WHAT THE EXERCISE ASKS » Please copy every line with the string "knob" from the entries below.
---------- DATA EXTRACTS ----------
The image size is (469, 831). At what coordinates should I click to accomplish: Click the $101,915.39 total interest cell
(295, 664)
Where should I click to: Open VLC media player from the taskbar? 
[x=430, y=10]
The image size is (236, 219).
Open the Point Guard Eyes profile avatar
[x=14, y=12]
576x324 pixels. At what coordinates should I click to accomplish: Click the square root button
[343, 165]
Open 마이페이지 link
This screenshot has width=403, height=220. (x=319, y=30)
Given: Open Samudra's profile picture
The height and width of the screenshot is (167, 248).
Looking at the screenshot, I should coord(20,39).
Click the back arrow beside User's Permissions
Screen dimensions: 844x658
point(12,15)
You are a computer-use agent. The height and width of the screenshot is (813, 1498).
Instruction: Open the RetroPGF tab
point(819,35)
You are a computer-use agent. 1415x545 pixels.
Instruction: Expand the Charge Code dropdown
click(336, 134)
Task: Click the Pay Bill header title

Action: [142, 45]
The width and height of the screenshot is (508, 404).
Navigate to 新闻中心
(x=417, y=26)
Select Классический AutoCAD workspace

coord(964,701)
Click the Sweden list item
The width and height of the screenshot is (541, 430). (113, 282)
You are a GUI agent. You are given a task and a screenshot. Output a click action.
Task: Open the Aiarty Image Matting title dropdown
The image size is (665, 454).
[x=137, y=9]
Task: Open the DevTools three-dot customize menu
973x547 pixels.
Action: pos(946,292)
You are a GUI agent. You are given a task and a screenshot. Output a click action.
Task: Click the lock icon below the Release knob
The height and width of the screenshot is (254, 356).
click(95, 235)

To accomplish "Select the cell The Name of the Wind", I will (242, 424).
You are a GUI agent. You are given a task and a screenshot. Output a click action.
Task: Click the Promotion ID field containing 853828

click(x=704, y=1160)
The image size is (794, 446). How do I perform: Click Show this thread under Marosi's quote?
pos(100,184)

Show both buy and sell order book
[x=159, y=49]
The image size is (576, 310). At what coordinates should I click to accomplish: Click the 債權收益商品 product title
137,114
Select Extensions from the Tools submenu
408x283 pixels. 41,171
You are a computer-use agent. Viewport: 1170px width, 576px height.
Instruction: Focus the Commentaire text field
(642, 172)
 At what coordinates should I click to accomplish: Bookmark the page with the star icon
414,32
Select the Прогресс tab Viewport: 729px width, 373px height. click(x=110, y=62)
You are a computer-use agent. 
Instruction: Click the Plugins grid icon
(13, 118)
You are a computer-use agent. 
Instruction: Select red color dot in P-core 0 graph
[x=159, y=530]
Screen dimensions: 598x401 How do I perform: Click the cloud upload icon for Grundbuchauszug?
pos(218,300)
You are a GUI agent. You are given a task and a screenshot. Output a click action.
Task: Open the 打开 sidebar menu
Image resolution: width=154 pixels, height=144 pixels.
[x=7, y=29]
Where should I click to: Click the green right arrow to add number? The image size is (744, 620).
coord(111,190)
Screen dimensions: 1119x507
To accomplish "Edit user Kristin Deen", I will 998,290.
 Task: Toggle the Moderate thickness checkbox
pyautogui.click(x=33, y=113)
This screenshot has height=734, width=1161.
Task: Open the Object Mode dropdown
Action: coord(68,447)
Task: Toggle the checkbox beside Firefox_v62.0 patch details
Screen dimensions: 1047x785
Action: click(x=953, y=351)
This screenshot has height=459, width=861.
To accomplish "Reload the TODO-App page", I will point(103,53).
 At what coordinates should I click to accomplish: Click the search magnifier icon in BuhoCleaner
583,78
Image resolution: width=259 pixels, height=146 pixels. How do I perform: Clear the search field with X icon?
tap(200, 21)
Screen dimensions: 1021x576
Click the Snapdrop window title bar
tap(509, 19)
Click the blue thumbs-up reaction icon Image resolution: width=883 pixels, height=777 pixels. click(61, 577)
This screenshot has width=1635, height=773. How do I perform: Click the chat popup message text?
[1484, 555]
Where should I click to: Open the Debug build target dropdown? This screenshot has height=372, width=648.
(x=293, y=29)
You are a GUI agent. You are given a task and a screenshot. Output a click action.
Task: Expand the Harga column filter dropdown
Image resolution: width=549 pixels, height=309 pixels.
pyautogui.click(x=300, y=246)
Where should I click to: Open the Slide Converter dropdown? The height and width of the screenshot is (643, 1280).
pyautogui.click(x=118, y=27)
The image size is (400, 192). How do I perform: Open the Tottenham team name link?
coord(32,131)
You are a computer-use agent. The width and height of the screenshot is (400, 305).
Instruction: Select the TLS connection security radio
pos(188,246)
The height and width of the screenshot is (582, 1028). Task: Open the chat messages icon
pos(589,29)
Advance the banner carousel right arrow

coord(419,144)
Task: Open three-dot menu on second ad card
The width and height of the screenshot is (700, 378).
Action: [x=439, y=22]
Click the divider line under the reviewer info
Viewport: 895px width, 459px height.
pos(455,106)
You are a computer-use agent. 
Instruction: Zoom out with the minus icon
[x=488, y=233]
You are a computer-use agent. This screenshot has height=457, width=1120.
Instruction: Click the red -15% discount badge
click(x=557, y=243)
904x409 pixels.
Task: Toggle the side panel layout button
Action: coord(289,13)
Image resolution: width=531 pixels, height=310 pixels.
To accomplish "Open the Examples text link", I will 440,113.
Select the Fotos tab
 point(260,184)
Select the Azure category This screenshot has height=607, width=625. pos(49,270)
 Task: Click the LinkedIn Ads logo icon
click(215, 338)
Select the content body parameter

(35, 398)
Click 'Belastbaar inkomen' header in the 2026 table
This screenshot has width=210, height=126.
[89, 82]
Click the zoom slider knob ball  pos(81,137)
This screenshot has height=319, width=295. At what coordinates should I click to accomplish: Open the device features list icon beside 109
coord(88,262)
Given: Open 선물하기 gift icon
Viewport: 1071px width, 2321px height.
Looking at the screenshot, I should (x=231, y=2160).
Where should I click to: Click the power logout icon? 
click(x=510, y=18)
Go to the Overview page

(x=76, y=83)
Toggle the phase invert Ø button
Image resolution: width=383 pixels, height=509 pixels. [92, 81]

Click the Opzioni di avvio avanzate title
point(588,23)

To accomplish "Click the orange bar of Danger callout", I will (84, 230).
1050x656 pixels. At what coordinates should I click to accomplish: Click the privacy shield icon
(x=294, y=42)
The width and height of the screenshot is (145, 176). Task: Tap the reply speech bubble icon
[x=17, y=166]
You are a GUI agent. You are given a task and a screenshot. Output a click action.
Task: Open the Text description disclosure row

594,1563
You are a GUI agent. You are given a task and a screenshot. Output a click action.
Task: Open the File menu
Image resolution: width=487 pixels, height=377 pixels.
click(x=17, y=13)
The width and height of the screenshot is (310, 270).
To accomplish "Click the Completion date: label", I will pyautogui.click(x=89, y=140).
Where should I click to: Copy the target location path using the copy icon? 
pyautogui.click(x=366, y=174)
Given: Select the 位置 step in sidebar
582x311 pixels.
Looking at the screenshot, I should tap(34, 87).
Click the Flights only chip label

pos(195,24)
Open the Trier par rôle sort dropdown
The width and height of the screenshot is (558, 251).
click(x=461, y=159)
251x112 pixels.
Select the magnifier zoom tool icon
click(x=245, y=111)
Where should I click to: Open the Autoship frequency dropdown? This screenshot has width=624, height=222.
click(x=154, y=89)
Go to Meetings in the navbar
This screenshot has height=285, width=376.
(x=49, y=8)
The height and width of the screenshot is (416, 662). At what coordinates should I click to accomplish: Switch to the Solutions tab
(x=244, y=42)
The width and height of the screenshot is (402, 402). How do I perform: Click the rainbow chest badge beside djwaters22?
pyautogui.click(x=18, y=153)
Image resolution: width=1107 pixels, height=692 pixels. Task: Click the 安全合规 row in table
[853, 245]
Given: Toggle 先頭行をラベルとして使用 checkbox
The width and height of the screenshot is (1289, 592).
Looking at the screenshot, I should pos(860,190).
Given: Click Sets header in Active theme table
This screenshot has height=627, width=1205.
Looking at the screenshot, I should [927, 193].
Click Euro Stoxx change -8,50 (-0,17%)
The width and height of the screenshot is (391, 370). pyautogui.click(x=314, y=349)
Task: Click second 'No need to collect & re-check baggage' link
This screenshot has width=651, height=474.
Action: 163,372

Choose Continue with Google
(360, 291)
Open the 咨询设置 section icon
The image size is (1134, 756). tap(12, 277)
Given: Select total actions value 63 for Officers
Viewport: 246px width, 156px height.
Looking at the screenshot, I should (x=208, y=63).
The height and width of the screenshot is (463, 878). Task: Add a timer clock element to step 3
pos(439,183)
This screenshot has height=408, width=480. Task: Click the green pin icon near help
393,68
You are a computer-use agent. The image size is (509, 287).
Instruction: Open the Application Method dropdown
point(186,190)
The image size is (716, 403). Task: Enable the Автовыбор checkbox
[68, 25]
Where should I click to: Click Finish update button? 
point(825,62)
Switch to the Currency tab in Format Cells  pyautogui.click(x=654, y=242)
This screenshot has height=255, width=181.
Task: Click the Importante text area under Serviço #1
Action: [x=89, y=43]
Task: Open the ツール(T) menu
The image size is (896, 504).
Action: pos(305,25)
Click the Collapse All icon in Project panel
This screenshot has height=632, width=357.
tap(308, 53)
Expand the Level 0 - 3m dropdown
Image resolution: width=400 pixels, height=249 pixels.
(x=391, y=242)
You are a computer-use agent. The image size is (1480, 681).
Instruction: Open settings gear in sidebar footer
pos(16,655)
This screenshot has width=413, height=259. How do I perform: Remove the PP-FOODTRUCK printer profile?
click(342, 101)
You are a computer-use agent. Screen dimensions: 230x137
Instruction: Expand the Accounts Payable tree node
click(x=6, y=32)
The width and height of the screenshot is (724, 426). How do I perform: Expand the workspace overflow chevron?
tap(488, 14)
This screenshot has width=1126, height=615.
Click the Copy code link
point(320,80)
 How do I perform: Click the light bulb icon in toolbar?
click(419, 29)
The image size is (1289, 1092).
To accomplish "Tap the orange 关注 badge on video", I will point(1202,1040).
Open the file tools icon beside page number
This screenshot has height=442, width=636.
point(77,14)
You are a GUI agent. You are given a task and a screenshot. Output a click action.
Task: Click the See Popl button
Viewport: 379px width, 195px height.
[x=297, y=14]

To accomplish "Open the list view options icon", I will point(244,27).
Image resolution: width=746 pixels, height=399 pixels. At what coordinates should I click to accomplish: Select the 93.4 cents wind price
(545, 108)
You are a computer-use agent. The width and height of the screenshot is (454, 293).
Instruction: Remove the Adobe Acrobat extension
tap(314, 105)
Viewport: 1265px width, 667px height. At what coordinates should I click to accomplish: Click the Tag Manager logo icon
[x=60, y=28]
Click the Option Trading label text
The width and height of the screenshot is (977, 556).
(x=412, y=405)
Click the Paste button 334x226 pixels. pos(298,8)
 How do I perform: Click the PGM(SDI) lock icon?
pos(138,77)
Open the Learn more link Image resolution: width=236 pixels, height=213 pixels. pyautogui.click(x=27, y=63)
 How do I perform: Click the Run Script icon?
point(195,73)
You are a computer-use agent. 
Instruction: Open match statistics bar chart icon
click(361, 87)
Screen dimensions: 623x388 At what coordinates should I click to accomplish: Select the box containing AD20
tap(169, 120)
----------
YOUR RESPONSE »
Task: Click the lock icon below the Release knob
Click the zoom slider knob ball  pos(81,137)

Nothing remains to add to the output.